= Description of the task =
Rewrite the records below, replacing every occurrence of "Where should I click to" with "Which point should I click to" and leaving all other text unchanged.
---- Source material
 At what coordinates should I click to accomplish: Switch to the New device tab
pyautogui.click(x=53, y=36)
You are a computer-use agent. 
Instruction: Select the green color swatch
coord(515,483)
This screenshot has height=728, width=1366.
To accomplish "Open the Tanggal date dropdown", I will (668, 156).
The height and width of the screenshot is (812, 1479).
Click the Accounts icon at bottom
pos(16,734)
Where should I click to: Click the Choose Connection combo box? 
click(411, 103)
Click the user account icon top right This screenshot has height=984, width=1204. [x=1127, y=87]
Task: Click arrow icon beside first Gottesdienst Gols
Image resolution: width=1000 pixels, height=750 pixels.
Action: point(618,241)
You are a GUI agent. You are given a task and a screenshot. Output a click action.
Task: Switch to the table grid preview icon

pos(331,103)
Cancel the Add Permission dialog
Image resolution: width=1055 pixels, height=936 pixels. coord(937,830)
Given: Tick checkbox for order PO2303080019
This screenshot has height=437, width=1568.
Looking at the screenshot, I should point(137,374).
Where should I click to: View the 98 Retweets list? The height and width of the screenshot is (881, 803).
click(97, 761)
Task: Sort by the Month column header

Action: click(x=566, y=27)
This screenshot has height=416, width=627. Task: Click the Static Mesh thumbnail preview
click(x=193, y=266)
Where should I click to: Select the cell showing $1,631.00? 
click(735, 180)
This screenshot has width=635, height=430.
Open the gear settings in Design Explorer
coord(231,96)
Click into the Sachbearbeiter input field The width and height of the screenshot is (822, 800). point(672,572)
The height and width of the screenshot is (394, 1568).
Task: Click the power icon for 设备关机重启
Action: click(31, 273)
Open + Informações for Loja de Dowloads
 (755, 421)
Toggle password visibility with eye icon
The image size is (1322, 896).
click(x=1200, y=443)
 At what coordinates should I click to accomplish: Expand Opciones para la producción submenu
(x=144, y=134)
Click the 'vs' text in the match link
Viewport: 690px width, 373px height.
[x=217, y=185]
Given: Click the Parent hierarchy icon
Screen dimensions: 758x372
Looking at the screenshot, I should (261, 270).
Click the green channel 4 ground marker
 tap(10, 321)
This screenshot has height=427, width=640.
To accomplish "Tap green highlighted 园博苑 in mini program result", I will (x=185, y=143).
--------
= Task answer =
 At what coordinates should I click to accomplish: Switch to the New device tab
pyautogui.click(x=53, y=36)
You are a computer-use agent. 
Instruction: Select the green color swatch
coord(515,483)
This screenshot has height=728, width=1366.
To accomplish "Open the Tanggal date dropdown", I will (668, 156).
The height and width of the screenshot is (812, 1479).
Click the Accounts icon at bottom
pos(16,734)
Which point should I click to: Click the Choose Connection combo box? 
click(411, 103)
Click the user account icon top right This screenshot has height=984, width=1204. [x=1127, y=87]
Task: Click arrow icon beside first Gottesdienst Gols
Image resolution: width=1000 pixels, height=750 pixels.
Action: point(618,241)
You are a GUI agent. You are given a task and a screenshot. Output a click action.
Task: Switch to the table grid preview icon

pos(331,103)
Cancel the Add Permission dialog
Image resolution: width=1055 pixels, height=936 pixels. coord(937,830)
Given: Tick checkbox for order PO2303080019
This screenshot has height=437, width=1568.
Looking at the screenshot, I should point(137,374).
Which point should I click to: View the 98 Retweets list? The height and width of the screenshot is (881, 803).
click(97, 761)
Task: Sort by the Month column header

Action: click(x=566, y=27)
This screenshot has height=416, width=627. Task: Click the Static Mesh thumbnail preview
click(x=193, y=266)
Which point should I click to: Select the cell showing $1,631.00? 
click(735, 180)
This screenshot has width=635, height=430.
Open the gear settings in Design Explorer
coord(231,96)
Click into the Sachbearbeiter input field The width and height of the screenshot is (822, 800). point(672,572)
The height and width of the screenshot is (394, 1568).
Task: Click the power icon for 设备关机重启
Action: click(31, 273)
Open + Informações for Loja de Dowloads
 (755, 421)
Toggle password visibility with eye icon
The image size is (1322, 896).
click(x=1200, y=443)
 At what coordinates should I click to accomplish: Expand Opciones para la producción submenu
(x=144, y=134)
Click the 'vs' text in the match link
Viewport: 690px width, 373px height.
[x=217, y=185]
Given: Click the Parent hierarchy icon
Screen dimensions: 758x372
Looking at the screenshot, I should (261, 270).
Click the green channel 4 ground marker
 tap(10, 321)
This screenshot has height=427, width=640.
To accomplish "Tap green highlighted 园博苑 in mini program result", I will (x=185, y=143).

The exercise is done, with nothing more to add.